Pixel coordinate grounding data
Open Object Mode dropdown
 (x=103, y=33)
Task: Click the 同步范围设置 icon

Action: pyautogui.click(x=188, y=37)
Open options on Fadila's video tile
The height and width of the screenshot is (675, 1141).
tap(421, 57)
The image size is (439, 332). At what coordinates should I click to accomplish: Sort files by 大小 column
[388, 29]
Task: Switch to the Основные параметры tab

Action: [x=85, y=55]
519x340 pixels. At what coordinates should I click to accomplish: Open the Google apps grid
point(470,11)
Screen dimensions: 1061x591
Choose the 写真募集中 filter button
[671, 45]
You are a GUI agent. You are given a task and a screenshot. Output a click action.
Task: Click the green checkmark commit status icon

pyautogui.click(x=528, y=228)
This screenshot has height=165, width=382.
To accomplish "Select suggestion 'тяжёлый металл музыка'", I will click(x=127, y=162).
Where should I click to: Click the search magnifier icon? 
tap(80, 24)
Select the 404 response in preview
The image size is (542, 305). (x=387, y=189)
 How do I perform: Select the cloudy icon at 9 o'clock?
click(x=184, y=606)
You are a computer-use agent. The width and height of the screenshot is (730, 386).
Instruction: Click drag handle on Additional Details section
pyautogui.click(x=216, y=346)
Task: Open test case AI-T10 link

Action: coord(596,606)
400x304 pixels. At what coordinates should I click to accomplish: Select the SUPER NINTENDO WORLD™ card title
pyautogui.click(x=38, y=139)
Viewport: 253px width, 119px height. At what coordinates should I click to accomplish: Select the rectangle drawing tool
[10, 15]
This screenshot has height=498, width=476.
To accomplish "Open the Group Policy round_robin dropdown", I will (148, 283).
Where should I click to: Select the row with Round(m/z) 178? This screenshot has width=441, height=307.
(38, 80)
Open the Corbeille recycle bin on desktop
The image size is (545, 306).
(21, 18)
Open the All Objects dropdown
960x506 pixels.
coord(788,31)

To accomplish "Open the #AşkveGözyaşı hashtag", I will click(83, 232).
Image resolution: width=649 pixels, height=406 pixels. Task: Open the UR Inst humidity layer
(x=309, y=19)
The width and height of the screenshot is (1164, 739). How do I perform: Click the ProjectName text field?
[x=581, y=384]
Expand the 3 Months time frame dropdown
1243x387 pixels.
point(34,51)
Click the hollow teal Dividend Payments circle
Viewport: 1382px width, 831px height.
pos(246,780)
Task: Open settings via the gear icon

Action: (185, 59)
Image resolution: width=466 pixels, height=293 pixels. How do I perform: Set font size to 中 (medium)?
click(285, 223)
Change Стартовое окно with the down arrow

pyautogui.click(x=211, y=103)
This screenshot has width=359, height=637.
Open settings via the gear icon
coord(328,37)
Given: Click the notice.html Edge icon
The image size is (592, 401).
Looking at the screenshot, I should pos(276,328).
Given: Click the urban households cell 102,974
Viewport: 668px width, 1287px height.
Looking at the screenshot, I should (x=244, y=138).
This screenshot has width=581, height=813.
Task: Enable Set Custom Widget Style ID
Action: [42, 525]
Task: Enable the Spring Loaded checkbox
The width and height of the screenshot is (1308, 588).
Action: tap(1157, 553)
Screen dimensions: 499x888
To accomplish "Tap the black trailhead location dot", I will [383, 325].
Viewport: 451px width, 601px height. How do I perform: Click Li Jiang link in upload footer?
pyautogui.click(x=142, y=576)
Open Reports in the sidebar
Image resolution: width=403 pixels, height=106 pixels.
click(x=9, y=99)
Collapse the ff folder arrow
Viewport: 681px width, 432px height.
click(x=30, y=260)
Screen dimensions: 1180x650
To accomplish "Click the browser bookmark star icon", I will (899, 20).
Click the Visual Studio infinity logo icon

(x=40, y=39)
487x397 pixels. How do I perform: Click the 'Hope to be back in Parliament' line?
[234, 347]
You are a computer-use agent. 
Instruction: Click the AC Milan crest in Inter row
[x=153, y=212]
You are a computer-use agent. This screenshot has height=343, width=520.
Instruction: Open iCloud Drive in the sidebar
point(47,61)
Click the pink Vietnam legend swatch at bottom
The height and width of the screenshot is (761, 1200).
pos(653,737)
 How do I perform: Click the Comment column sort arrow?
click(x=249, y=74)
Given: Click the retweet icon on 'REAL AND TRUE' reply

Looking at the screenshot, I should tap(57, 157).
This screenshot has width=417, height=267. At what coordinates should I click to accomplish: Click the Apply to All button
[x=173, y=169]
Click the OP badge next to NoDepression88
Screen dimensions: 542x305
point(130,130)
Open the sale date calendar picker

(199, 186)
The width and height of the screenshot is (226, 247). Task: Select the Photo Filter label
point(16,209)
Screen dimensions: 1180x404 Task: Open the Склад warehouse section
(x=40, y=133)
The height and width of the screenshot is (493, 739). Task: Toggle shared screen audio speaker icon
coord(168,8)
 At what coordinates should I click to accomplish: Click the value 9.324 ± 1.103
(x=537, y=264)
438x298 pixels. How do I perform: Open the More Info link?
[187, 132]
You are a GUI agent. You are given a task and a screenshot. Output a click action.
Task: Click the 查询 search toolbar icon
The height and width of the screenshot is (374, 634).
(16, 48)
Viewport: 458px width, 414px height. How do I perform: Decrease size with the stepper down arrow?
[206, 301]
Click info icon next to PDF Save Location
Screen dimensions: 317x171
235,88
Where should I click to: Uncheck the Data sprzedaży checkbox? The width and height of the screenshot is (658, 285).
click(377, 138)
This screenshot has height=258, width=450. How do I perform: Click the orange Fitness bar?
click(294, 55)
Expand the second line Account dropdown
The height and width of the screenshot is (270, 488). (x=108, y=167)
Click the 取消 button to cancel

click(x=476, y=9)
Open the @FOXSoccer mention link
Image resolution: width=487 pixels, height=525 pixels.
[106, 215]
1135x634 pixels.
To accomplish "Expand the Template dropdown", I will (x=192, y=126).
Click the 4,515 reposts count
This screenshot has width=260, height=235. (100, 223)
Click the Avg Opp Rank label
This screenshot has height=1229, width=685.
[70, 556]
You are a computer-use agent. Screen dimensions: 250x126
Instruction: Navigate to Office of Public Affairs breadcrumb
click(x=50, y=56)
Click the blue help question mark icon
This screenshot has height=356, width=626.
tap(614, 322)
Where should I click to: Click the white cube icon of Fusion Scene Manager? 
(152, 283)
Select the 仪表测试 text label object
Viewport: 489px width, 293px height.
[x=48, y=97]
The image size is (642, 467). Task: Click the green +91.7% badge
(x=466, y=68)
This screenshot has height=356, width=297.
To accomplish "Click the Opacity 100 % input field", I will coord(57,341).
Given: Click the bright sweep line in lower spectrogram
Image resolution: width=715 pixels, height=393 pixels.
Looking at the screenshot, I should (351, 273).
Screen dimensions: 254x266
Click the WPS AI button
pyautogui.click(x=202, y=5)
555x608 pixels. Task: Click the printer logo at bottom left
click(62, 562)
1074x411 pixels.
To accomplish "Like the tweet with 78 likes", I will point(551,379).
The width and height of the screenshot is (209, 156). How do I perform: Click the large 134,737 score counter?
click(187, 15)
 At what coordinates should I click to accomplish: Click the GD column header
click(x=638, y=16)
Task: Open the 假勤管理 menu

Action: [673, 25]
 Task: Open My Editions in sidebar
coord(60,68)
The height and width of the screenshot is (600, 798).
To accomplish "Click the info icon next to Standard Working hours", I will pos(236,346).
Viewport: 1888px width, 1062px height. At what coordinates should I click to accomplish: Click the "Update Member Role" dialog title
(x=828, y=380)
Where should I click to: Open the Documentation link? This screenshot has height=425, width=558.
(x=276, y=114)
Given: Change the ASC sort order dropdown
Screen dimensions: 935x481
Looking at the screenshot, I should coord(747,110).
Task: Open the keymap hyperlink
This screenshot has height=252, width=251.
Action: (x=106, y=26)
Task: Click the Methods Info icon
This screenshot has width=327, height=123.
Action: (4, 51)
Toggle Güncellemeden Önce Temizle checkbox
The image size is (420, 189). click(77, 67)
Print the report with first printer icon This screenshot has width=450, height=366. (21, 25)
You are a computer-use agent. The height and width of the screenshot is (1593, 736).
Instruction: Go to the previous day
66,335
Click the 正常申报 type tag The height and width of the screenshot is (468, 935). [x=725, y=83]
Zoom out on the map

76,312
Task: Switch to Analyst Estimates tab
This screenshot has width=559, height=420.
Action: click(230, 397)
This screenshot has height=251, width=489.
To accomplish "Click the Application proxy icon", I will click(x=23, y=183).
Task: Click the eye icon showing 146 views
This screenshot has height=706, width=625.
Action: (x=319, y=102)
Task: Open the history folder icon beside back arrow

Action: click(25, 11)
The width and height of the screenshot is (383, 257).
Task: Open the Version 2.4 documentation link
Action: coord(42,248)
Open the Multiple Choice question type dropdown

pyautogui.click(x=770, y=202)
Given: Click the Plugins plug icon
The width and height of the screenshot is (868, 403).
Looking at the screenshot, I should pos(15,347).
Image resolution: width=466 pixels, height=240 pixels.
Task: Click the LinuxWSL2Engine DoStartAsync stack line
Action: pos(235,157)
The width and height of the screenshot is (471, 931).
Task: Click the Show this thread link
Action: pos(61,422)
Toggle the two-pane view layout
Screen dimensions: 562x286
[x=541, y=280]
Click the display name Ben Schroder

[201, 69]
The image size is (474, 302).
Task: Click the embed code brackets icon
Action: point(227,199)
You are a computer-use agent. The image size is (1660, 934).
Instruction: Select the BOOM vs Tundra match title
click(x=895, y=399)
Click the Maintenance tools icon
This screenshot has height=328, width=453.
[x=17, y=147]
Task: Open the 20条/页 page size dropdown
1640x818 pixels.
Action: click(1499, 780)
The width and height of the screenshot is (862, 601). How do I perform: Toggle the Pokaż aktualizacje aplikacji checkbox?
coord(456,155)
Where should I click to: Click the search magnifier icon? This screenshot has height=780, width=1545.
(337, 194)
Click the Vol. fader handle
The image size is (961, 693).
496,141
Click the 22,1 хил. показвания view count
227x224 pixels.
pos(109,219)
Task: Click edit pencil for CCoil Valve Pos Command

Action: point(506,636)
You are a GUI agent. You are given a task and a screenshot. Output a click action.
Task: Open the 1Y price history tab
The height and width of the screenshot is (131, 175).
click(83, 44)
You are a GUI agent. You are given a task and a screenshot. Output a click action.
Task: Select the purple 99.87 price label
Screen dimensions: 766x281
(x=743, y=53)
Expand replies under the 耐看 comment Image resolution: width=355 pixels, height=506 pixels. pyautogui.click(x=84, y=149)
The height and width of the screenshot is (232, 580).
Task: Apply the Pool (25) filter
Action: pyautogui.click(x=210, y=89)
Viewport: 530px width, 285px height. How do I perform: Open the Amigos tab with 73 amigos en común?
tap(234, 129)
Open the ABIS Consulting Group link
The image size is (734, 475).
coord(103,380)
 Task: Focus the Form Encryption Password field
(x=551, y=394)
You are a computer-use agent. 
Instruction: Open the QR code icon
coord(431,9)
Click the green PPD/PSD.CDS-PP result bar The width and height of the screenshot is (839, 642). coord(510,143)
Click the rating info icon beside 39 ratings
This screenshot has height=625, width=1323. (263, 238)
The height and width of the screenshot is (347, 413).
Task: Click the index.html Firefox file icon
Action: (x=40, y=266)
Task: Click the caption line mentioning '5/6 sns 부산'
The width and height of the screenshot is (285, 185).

▶ _What you are asked to do_: Return each line from the records that includes the word "next".

▶ _Output below_:
Click the OP badge next to NoDepression88
Click info icon next to PDF Save Location
To accomplish "Click the info icon next to Standard Working hours", I will pos(236,346).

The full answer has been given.